Acreditando na perspectiva do humano como integrado com seus pares, biodiversificados, a concepção educacional de Maturana (1998) busca resgatar a vida como centro de todos os processos sistêmicos. Do ser humano enquanto sistema que se constitui na cultura e na convivência. Pensa e desafia-nos a buscar uma educação que resgate a diversidade. O lugar da vida e da amorosidade nos relacionamentos e ações dos viventes. Um fio condutor que nos ajuda ir refletindo a educação, a prática educativa e a mudança na finalidade da educação, passando da busca mercadológica como objetivo educacional para a melhor qualidade do conviver humano.
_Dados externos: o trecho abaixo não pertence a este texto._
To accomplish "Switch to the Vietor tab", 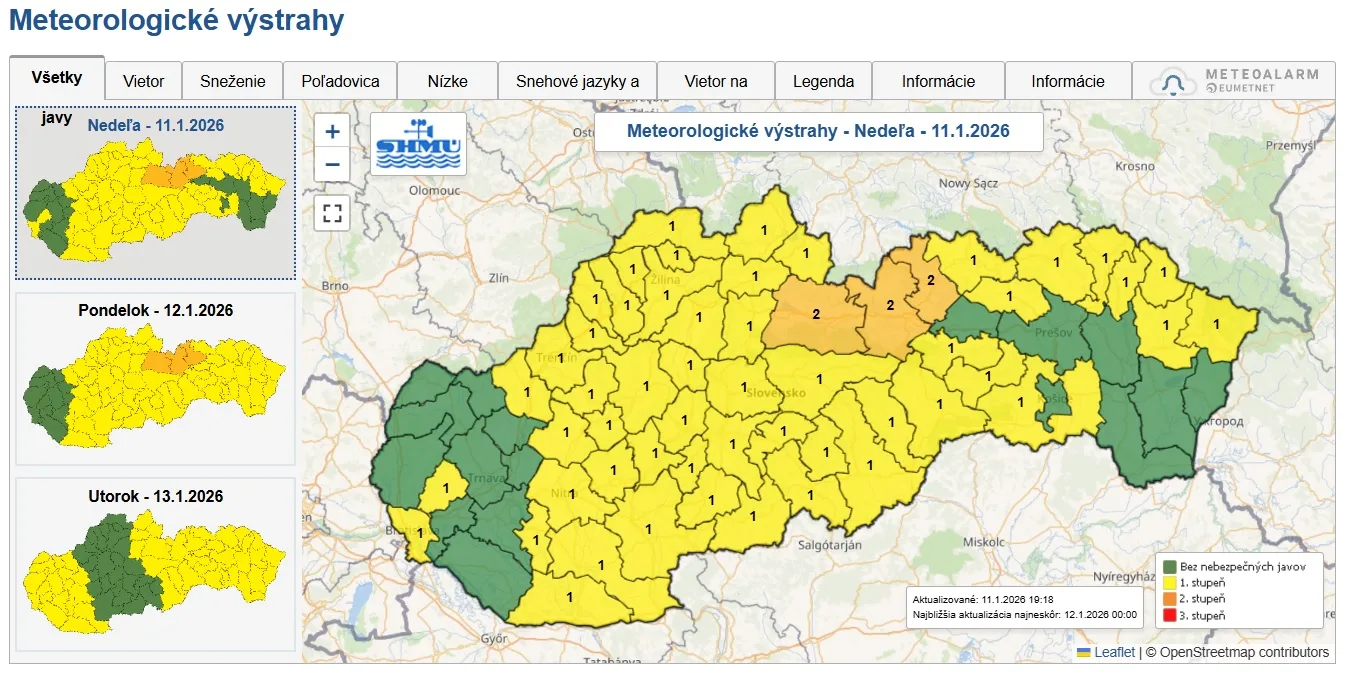I will click(x=142, y=80).
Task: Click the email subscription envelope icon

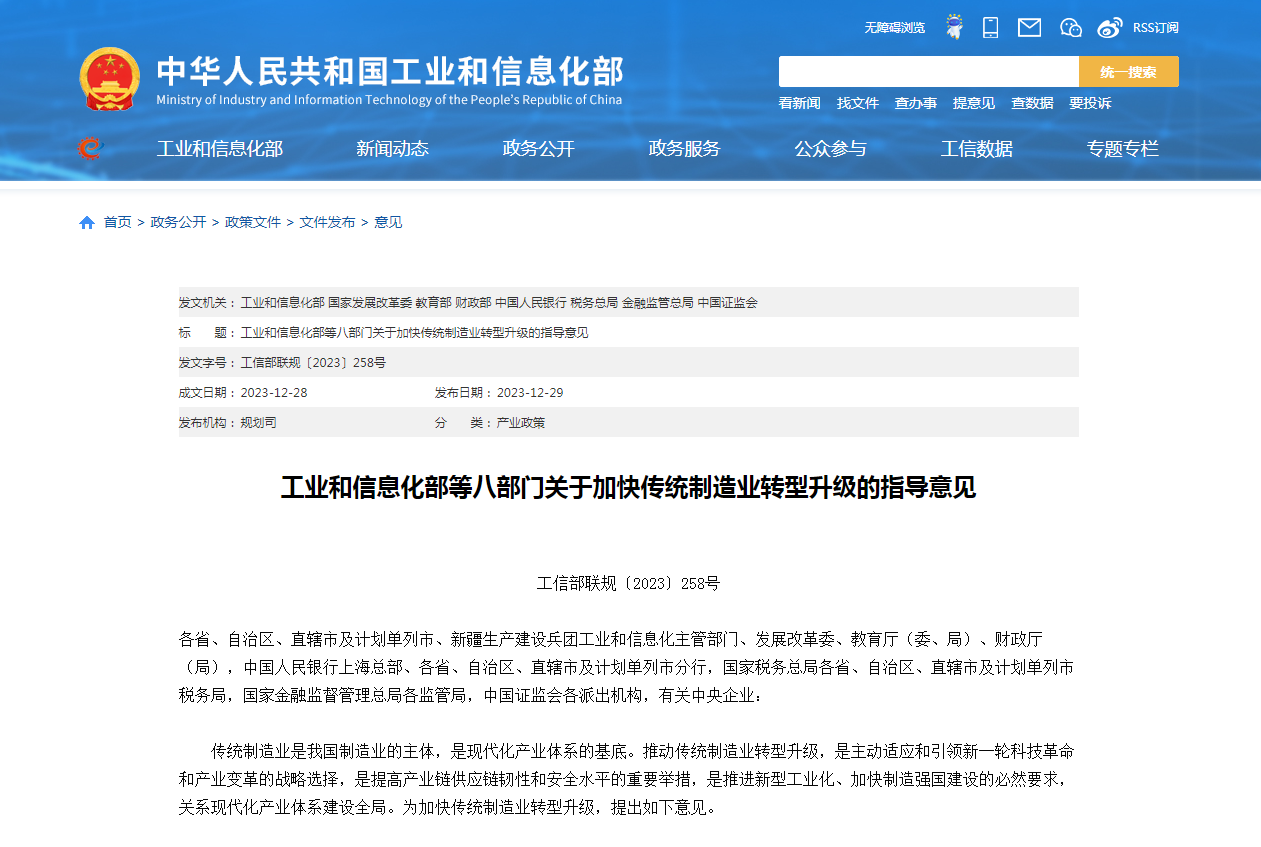Action: click(1029, 27)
A tarefa da educação seria então, desenvolver e consolidar novas práticas de convivência e solidariedade, capazes de enfrentar o desafio de recuperar a diferença como relação de alteridade: relação efetivamente construída, que tem na solidariedade o fundamento para a construção de uma postura educativa que não vê o outro, a outra cultura como deficiência ou como mera diferença, mas o reconhece como legítimo outro (SANTOS, 2002). O que implica pensar a sala de aula como espaço plural que congrega diferentes sujeitos e diferentes culturas, que traduzem diferentes formas de organizar o real e responder aos desafios da vida cotidiana.
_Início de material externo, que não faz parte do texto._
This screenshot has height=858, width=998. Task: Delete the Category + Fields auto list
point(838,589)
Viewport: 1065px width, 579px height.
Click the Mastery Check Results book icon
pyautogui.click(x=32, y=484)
Neste ensaio, tratamos algumas das questões levantadas pelos autores; sabemos que muito ainda pode ser feito, mas iniciamos neste momento uma reflexão sobre as contribuições epistemológicas para a educação. Acreditamos também na possibilidade de aproximar a biologia do amor apresenta por Maturana (1998) da solidariedade como um dos princípios da comunidade apresentada por Boaventura Santos (2002), entendendo que estas reflexões se fazem necessárias para que possamos “materializar”, vivenciar e experienciar na nossa prática educativa.
Referências
MATURANA, H. R. & ZÖLLER, G.V. Amar e brincar: fundamentos esquecidos do humano. SP: Palas Athena, 2004.
MATURANA, H. R. Uma abordagem da educação atual na perspectiva da biologia do conhecimento in: Emoções e linguagem na educação e na Política. 3ª reimpressão. Belo Horizonte: Ed. UFMG,1998.
SANTOS, Boaventura de Sousa. A crítica da razão indolente: contra o desperdício da experiência. SP: Cortez, 2002.
* Licenciada em Educação Física (CEFD/UFSM), especialista em Ciência do Movimento Humano (CEFD/UFSM), mestranda em Educação pelo Programa de Pós-graduação em Educação (CE/UFSM). E-mail: alexandranaidon@yahoo.com.br
[1] Solidariedade e amor são entendidos aqui no sentido atribuído por Boaventura Santos (2002) e Maturana (2002) respectivamente.